Set out the listing from the line containing "The height and width of the screenshot is (790, 1074)." through the line containing "click(41, 282)" as a two-column CSV with the headers task and answer. Give one row for each thing to click, with its full wording under task and its reply under answer, every field in double quotes and line breaks turned into spaces.

* Record extracts

- - -

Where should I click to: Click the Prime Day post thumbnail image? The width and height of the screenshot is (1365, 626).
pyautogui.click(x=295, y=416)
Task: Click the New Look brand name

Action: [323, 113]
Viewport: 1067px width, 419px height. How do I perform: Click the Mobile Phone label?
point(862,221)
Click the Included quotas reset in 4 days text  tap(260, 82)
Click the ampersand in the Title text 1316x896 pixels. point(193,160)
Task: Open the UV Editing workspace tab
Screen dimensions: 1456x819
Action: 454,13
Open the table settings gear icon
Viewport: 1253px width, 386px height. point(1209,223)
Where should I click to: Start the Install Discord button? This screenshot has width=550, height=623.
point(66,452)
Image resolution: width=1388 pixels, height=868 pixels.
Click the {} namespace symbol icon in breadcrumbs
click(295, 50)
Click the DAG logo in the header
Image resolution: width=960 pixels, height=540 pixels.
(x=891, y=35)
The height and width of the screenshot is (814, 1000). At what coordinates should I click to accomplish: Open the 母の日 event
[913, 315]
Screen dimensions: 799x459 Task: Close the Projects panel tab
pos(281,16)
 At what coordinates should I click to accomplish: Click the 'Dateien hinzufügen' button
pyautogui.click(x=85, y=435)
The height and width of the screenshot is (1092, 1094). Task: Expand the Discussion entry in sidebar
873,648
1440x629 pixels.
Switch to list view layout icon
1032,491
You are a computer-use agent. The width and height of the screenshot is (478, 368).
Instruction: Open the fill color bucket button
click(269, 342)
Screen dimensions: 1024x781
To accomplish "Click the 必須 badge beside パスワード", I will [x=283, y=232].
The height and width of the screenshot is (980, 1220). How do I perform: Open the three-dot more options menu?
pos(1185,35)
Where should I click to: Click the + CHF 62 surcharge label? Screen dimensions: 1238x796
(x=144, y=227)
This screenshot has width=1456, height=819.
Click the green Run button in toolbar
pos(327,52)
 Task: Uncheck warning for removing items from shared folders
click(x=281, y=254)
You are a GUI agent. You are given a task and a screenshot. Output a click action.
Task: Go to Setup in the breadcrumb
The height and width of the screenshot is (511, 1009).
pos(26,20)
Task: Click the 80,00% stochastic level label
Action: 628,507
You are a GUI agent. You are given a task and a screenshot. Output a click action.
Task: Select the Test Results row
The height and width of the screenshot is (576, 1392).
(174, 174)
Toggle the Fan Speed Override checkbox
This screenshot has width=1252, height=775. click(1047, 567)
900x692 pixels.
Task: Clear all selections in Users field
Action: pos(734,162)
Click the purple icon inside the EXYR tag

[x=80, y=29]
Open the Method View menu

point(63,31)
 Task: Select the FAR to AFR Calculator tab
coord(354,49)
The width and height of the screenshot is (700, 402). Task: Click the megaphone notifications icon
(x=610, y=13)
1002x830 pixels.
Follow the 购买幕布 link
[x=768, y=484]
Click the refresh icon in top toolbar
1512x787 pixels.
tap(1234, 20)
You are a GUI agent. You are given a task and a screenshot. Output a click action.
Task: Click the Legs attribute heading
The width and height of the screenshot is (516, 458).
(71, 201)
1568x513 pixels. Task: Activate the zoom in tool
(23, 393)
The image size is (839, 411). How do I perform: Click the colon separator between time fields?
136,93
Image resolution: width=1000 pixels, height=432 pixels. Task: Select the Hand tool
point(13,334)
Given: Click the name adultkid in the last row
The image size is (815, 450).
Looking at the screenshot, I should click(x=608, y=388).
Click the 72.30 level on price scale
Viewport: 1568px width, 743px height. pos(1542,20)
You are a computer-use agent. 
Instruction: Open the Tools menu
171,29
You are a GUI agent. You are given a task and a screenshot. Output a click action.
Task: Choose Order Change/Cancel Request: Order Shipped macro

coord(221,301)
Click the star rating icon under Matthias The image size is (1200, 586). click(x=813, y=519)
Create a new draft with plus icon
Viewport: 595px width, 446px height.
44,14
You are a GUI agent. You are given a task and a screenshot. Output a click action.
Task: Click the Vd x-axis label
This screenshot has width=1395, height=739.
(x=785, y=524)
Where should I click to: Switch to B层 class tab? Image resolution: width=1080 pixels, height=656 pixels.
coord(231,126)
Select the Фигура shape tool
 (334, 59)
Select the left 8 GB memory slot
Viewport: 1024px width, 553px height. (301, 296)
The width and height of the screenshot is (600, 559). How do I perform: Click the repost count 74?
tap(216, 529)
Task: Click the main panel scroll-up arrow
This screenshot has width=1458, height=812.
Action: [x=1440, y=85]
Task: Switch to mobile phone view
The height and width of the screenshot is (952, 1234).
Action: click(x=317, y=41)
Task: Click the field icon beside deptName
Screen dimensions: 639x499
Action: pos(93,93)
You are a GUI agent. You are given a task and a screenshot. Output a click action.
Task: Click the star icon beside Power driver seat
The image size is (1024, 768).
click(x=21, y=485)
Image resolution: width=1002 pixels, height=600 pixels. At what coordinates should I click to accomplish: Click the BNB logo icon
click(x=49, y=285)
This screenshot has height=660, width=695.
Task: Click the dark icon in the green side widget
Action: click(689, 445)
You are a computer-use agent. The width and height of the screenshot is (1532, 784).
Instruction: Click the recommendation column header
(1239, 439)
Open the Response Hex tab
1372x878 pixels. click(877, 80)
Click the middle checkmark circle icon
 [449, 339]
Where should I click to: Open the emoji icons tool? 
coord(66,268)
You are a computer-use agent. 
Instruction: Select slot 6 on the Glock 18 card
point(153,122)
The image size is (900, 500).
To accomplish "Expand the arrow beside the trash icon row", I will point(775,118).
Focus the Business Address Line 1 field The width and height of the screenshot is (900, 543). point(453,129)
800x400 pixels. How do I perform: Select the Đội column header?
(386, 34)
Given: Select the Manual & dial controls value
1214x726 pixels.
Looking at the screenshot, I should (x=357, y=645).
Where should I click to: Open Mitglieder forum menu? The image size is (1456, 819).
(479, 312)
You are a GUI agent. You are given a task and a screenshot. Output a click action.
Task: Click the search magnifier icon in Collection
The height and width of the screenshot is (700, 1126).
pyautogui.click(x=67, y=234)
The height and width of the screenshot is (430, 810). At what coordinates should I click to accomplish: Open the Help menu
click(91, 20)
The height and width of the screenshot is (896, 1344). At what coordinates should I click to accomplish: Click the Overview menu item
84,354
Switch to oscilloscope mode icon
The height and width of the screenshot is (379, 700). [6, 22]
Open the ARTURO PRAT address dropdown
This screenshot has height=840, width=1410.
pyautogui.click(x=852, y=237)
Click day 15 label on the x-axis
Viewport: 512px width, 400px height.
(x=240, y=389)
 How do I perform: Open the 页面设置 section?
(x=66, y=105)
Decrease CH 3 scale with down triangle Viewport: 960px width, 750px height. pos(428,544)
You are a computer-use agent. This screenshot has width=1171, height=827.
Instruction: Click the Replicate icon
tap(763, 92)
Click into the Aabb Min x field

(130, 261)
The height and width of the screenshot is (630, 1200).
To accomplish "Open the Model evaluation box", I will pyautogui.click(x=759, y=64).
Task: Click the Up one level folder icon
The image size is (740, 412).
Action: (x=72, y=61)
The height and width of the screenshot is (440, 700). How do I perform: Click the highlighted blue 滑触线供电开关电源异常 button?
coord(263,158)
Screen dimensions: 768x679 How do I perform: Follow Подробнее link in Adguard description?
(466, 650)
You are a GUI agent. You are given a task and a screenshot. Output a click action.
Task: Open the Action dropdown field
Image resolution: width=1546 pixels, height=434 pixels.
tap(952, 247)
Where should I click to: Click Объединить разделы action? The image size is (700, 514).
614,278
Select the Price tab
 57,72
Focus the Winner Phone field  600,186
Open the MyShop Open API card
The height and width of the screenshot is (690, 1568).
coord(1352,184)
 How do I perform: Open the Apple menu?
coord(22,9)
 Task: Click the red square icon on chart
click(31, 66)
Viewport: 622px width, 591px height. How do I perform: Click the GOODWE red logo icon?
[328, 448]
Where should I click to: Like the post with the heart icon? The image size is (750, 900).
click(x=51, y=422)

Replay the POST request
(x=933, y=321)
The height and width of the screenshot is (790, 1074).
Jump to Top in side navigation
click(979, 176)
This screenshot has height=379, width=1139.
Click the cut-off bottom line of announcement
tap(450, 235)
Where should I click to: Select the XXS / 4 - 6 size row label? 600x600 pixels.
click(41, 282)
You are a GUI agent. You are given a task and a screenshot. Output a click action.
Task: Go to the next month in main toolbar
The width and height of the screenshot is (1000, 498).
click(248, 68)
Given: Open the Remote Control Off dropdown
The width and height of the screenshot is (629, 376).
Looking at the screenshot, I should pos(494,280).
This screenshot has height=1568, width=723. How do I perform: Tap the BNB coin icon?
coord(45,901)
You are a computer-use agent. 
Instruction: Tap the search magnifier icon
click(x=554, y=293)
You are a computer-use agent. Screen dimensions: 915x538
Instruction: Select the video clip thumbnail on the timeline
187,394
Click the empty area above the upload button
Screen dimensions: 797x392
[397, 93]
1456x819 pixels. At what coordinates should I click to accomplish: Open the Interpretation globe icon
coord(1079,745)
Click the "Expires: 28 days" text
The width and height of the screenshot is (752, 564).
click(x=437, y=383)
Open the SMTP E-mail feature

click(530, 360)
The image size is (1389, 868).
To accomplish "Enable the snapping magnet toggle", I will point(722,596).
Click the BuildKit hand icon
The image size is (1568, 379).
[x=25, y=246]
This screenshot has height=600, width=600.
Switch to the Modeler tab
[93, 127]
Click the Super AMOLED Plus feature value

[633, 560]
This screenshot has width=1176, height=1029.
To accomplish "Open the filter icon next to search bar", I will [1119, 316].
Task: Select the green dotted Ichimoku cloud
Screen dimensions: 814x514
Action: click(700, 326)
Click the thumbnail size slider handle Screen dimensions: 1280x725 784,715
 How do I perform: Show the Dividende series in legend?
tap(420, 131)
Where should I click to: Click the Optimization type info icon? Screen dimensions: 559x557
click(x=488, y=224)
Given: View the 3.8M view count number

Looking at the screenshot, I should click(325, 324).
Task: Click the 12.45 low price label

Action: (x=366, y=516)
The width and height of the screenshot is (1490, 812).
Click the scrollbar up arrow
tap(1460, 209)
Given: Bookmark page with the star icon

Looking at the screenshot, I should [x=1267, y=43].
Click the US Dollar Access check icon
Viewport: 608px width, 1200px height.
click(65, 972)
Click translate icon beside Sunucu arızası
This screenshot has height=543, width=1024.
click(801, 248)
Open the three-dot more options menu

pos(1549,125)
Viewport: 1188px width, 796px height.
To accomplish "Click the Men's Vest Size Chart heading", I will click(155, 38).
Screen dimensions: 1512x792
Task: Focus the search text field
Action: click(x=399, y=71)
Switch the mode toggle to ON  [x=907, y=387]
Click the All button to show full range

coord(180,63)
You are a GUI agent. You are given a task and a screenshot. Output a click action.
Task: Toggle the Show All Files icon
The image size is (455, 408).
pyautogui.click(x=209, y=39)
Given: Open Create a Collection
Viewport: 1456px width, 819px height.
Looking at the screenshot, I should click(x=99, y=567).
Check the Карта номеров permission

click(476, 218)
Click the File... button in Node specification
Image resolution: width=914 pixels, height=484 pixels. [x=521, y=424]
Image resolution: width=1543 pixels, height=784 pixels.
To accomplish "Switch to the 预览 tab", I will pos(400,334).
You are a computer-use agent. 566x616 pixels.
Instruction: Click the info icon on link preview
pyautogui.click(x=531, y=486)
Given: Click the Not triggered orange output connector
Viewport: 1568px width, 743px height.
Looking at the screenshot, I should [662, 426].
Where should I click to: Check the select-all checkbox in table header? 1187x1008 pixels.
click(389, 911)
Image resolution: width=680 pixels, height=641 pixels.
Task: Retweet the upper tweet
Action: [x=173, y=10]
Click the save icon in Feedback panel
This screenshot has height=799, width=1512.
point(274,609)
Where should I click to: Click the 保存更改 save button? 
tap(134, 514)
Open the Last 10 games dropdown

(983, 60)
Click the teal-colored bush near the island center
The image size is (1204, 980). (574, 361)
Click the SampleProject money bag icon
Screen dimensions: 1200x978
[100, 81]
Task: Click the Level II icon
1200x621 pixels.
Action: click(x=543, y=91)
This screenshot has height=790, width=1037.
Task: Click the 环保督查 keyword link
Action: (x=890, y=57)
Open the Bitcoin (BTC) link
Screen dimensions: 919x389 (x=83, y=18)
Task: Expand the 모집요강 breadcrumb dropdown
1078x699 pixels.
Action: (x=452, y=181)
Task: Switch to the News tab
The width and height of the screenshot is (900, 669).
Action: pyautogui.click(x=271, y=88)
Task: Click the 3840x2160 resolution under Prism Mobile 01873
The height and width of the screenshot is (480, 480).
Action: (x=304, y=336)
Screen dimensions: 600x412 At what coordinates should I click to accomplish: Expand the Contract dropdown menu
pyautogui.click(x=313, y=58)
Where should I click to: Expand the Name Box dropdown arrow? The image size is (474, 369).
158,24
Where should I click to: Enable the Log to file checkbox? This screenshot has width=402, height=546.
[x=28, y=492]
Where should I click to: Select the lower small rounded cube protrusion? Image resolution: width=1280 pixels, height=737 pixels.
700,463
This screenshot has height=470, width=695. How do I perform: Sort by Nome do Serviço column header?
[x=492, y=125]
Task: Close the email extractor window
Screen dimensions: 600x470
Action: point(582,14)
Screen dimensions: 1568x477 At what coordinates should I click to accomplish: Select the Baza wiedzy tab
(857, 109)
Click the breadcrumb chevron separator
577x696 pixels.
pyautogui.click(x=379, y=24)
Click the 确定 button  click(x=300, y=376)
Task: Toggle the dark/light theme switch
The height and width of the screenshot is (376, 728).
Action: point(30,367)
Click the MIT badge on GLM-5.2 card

- - -

* Exercise solution
task,answer
"The height and width of the screenshot is (790, 1074). Jump to Top in side navigation","click(979, 176)"
"This screenshot has height=379, width=1139. Click the cut-off bottom line of announcement","tap(450, 235)"
"Where should I click to: Select the XXS / 4 - 6 size row label? 600x600 pixels.","click(41, 282)"